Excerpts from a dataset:

┏━━

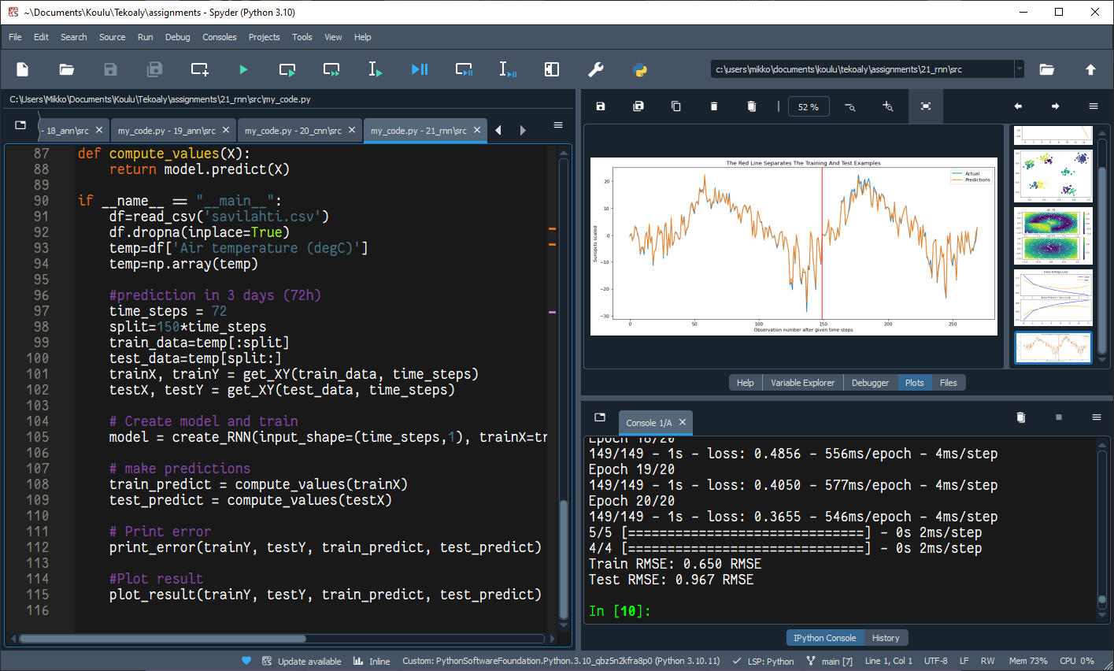Click Maximize current pane icon
Viewport: 1114px width, 671px height.
point(552,69)
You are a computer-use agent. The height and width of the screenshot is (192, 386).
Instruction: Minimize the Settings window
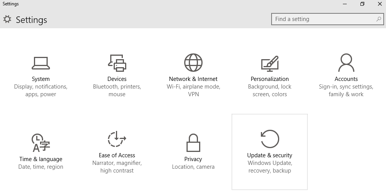[x=345, y=4]
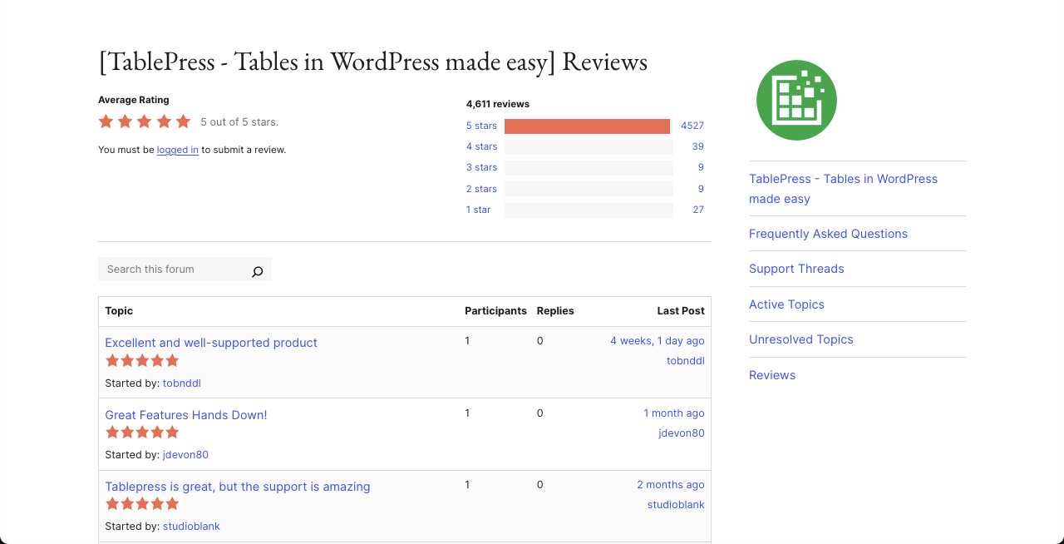Click the star rating on the Tablepress is great review

(x=141, y=503)
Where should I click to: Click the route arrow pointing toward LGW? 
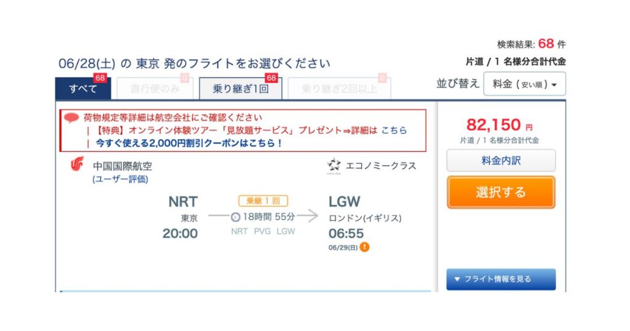point(308,216)
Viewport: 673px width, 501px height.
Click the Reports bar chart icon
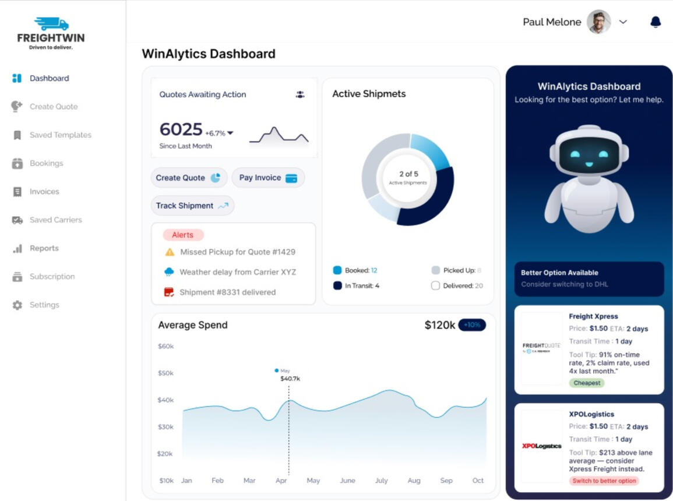click(x=17, y=249)
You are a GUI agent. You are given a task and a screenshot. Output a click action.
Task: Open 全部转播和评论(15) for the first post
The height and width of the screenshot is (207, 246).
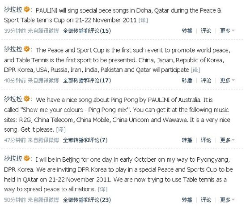(x=87, y=30)
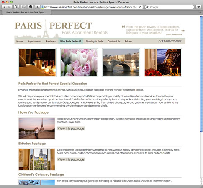The image size is (203, 188).
Task: Open the 1Password toolbar button
Action: (x=198, y=7)
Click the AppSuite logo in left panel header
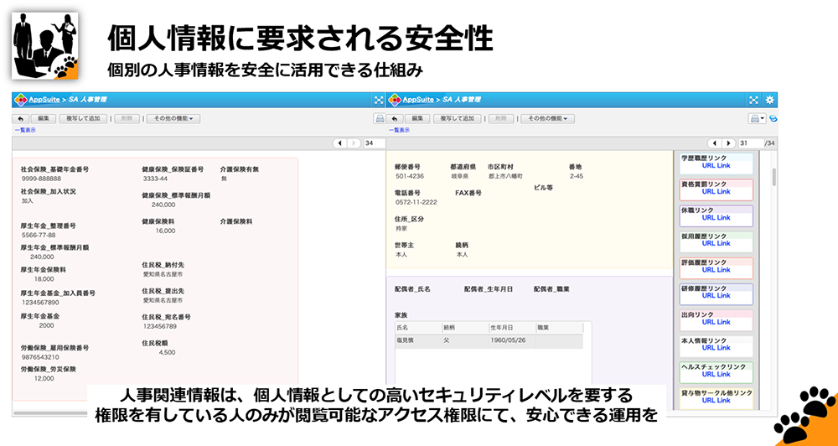Screen dimensions: 838x446 click(19, 99)
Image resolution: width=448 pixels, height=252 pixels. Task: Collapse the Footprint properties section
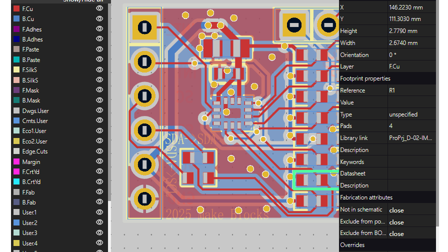pyautogui.click(x=365, y=79)
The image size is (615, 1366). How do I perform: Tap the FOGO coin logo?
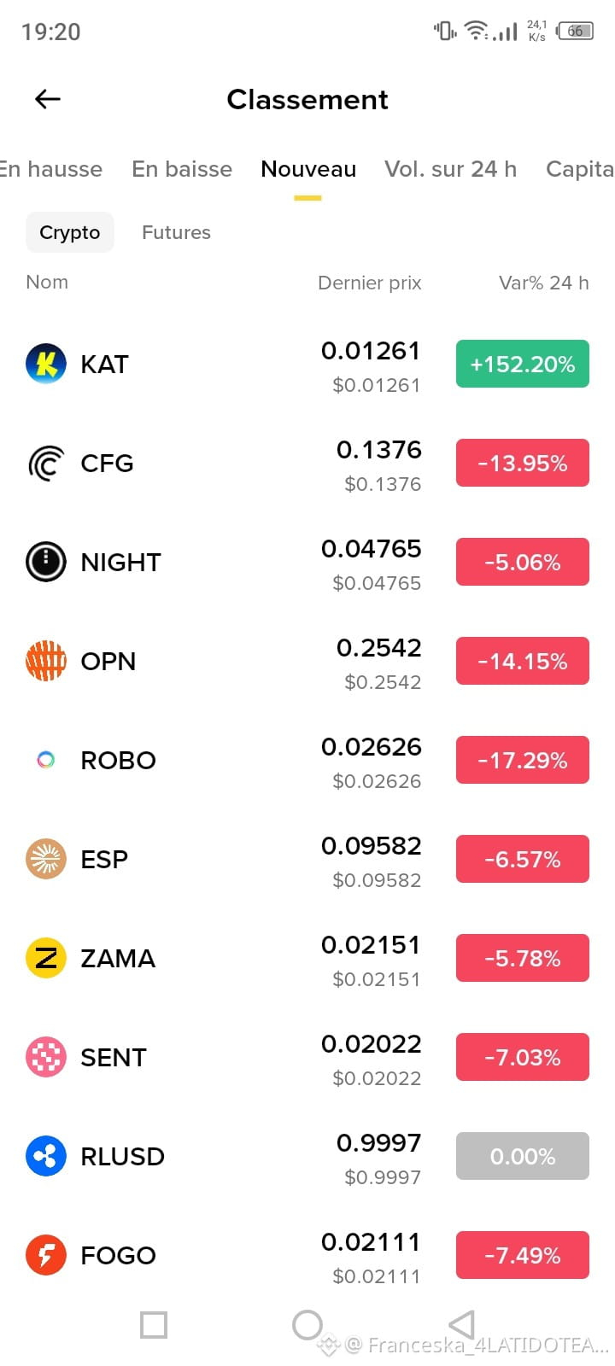point(46,1255)
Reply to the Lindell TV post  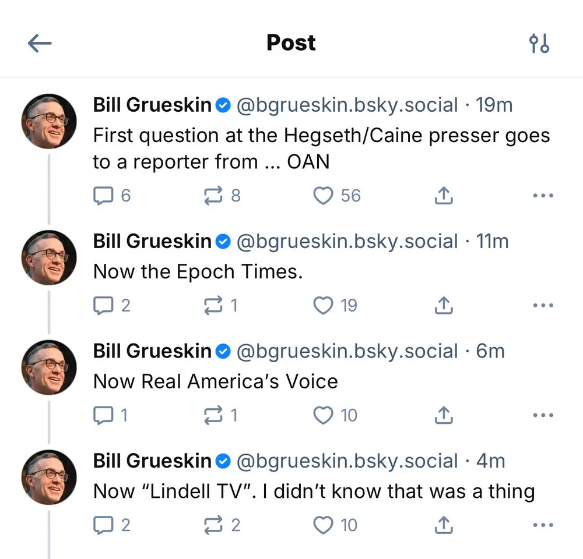point(103,525)
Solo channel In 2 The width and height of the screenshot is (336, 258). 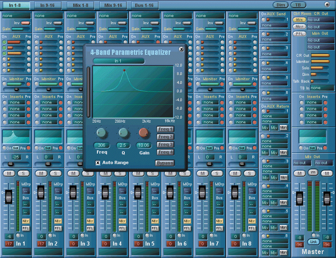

┗━━

» WORK TO BE COMPLETED
Leave out the images and write out the lines above exactly, from the one with "You are a computer-use" up to and including the one with "Viewport: 673px width, 501px height.".

» OUTPUT
You are a computer-use agent. The height and width of the screenshot is (192, 386).
Instruction: Minimize the Settings window
[x=345, y=4]
Click the star rating on the Tablepress is great review

(x=141, y=503)
Where should I click to: Click the route arrow pointing toward LGW? 
point(308,216)
Viewport: 673px width, 501px height.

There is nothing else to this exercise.